Tax Deductions And Tax Credits What’s The Difference
Tax Deductions And Tax Credits What’s The Difference, you want to save as much money as you can so lets start. First lets learn what difference between a tax credit and tax deduction?
- Tax credits directly reduces the amount of taxes you owe. If say you earned $1000 you would deduct $1000 from your earnings.
- Tax deductions, on the other hand, reduces how much of your income is subject to taxes. Deductions lower your taxable income by the percentage of your highest federal income tax bracket. So if you fall into the 22% tax bracket, a $1,000 deduction saves you $220.
- At times the deduction maybe above line 37 on your tax return. This means that for certain things such as Medicaid it is as if you never earned the money.

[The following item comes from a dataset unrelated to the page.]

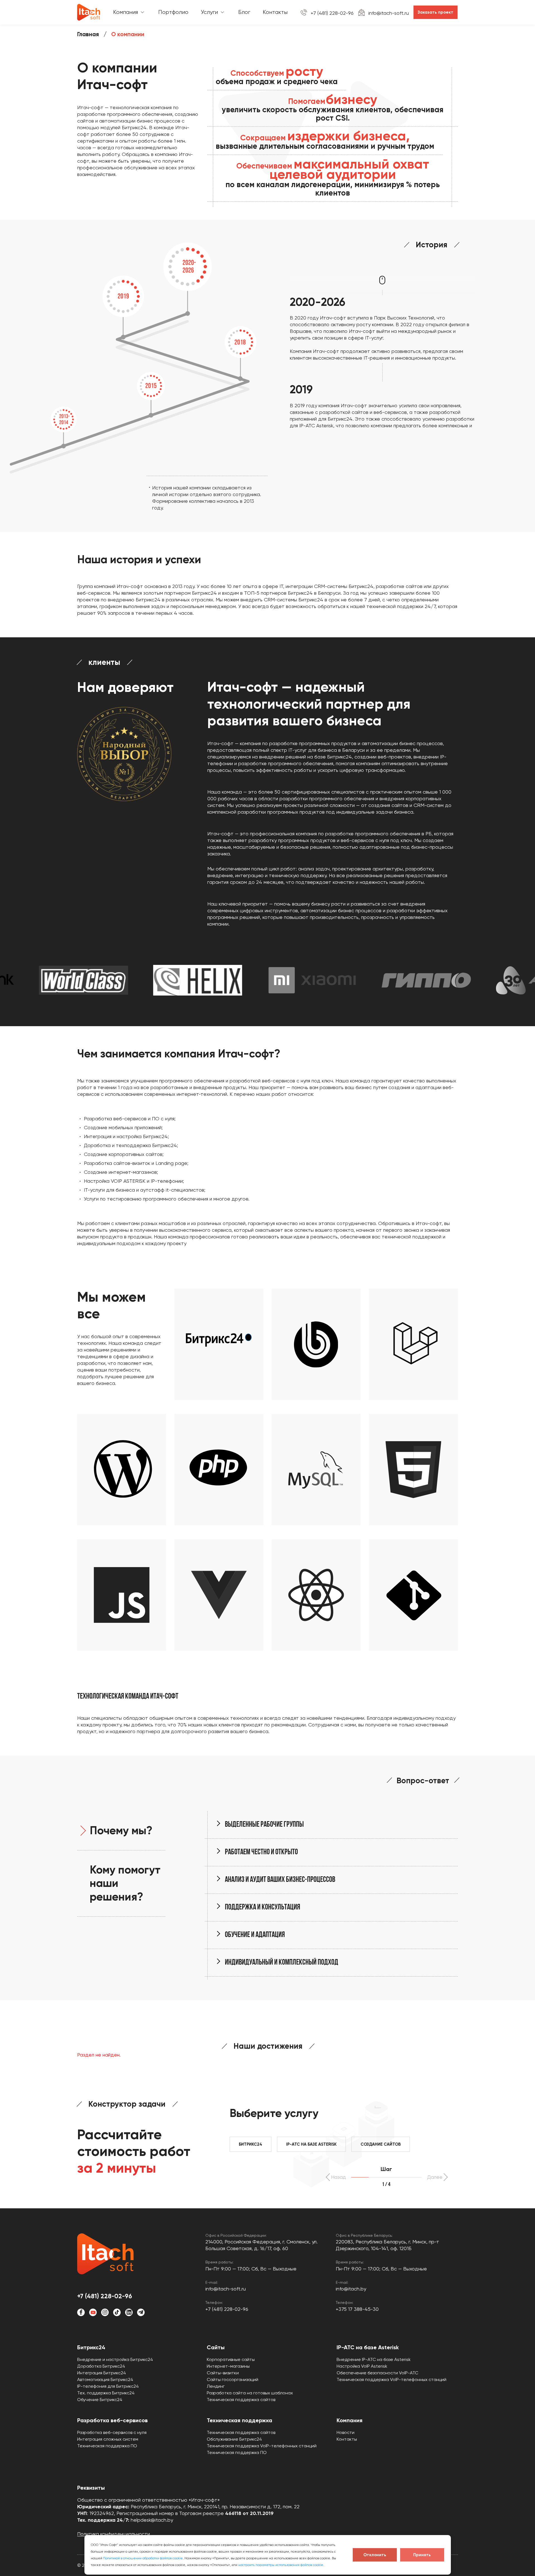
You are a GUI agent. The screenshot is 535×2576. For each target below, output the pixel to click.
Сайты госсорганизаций (232, 2379)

|A $10,000 tax deduction gets you||$10,000 tax credit gets you|
|Tax rate (example)||25%||25%|
|Less: tax credit||($10,000)|
|Your tax bill||$22,500||$15,000|
The Catch To Tax Credits
- Keep in mind that tax credits can be in 2 forms. Either refundable which means even if you didn’t pay that much money taxes you can get the extra money back. An example Qualifying For Earned Income Credit When You Haven’t Earned. Other tax credits get you a refund that is limited to what you paid in.
Tax Credits Getting The Biggest Deduction
The Standard Deduction
- The standard deduction is a one-size-fits-all reduction in the amount of your income that’s subject to tax. Requires nothing from you.
- You claim the standard deduction on Form 1040. The amount varies depending on your filing status.
Itemizing For The Greatest Tax Credit Deductions
- home mortgage interest
- medical expenses
- charitable donations
- business expenses
Obviously you will want to figure out which one gets you the highest returns and file that way.